Karuth se adelantó, y Ria sintió que le quitaban el suelo de debajo de los pies.
—Carnon, ¿qué ocurre?
—Por favor, Matriarca… —Con la mano extendida le hizo señal de que no se acercara—. Id a vuestro dormitorio. Ahora no podéis ayudar a Avali.
—Pero algo habrá que…
—Rezad —dijo Carnon con sequedad—. Por el momento no se me ocurre nada más que pueda serle de ayuda.
A
vali murió a medianoche, cuando la segunda luna alcanzaba su cénit. Su bebé, una niña diminuta casi sin pelo, que apenas tenía fuerzas para llorar, fue extraído de su cuerpo sin vida por Carnon, Karuth y Fiora, y llevado a la habitación contigua para que descansara junto al fuego en una cesta con sábanas de lino mientras las hermanas se sentaban llorosas a su alrededor.
Ria estaba conmocionada. Al principio, se negó tenazmente a manifestar su dolor y también rechazó el calmante que Carnon intentó darle; tan sólo fue capaz de sentarse en una silla de respaldo alto, cogidos los brazos, balanceando el cuerpo adelante y atrás, mientras el sentimiento de culpa que no podía expresar se delataba lastimeramente en su mirada. Karuth consiguió por fin que bebiera la infusión y la metió en la cama, completamente vestida. Después llamó a una criada del Castillo para que velara su sueño.
Cuando por fin abandonó el dormitorio de la Matriarca, Karuth se detuvo un instante en el pasillo para recobrar la serenidad antes de volver junto a Carnon, en la habitación donde yacía la chica muerta. No era la primera vez que atendía a moribundos —Carnon no creía que fuera bueno evitar a sus aprendices los aspectos más desagradables de la profesión— pero ver a aquella pobre criatura, apenas mayor que ella, sucumbir al fin tras horas de agonía, la había alterado de una manera que nunca antes había experimentado. ¡Qué trágico desperdicio! En cuanto a la niñita diminuta e indefensa, había oído el rumor de que era de padre desconocido y ahora su madre también se había ido. ¿Qué le depararía el futuro?
Karuth se estremeció y se frotó con fuerza los ojos. Estaba cansada, y nada le habría gustado más que retirarse al calor y seguridad de su habitación, donde podría refugiarse durante un rato de las crueldades de la vida, pero eso quedaba totalmente fuera de lugar. La hermana Fiora estaba con el bebé, por lo que el médico Imbro la necesitaría para ayudarlo a amortajar el cadáver. Sus necesidades tendrían que esperar.

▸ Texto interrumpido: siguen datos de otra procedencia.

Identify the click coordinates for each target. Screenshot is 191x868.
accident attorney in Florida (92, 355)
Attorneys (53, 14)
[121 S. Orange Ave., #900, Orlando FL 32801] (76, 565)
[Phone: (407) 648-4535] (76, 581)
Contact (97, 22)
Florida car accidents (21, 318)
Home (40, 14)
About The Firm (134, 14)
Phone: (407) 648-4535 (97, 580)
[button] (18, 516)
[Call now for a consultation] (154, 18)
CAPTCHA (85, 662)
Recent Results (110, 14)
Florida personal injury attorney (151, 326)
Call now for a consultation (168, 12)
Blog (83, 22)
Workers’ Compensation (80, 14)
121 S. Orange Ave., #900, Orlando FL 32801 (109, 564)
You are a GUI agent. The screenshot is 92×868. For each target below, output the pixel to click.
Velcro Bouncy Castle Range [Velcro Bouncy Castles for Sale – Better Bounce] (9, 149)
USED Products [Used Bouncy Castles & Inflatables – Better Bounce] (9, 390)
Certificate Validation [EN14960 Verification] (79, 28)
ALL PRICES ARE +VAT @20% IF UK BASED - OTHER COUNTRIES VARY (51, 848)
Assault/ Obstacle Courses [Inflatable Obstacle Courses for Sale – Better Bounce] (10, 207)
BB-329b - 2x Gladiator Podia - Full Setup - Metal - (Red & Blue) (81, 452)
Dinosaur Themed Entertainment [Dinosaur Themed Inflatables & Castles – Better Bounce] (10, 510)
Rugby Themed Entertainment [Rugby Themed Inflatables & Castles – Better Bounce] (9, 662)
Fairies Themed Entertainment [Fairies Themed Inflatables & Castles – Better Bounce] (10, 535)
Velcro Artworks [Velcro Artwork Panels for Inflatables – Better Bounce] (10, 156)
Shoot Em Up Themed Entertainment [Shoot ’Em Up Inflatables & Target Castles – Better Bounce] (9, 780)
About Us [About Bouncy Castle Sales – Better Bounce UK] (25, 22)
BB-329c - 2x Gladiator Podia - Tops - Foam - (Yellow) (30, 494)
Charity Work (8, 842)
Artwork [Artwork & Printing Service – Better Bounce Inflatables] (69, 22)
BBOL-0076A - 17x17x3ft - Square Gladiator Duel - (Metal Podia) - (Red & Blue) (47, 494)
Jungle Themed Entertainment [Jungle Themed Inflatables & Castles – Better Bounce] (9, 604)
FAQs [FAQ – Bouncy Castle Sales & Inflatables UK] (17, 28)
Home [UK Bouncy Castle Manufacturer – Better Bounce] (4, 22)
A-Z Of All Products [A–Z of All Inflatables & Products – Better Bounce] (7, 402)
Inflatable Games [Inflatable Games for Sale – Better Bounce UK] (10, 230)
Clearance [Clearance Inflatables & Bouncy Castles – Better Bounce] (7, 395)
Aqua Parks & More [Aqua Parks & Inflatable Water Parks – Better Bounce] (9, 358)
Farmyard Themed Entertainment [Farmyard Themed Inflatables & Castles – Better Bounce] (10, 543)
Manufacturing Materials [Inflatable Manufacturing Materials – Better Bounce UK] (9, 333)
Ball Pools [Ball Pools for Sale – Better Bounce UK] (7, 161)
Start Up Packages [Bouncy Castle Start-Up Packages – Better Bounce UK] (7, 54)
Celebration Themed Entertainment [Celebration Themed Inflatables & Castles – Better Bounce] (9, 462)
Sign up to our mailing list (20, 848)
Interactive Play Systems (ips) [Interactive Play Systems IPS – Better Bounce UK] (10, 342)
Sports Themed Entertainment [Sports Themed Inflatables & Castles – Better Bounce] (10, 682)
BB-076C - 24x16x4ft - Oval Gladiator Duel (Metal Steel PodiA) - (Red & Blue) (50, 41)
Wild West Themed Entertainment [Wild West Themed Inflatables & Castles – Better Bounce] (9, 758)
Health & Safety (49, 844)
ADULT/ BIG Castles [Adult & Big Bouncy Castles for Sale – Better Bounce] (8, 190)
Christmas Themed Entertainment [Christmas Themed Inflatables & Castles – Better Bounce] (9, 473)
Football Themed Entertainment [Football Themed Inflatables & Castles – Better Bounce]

Respiró hondo y abrió la puerta de la habitación de Avali.
Un tenue perfume almizclado flotaba en el aire. Carnon había quemado incienso en un pequeño brasero cerca del fuego, y el humo subía despacio y comenzaba a formar un manto en el techo. La tarea de Karuth, que no le agradaba pero que había aprendido a no eludir, sería vestir a Avali con una túnica fúnebre de color púrpura, peinarla por última vez y pintar en su rostro los símbolos que harían más rápido el viaje hacia los dioses. Después iría a buscar a la hermana Fiora y los tres —era costumbre que fueran todos los que se encontraban presentes en el momento del fallecimiento— se sentarían para velar el cadáver de Avali hasta el amanecer.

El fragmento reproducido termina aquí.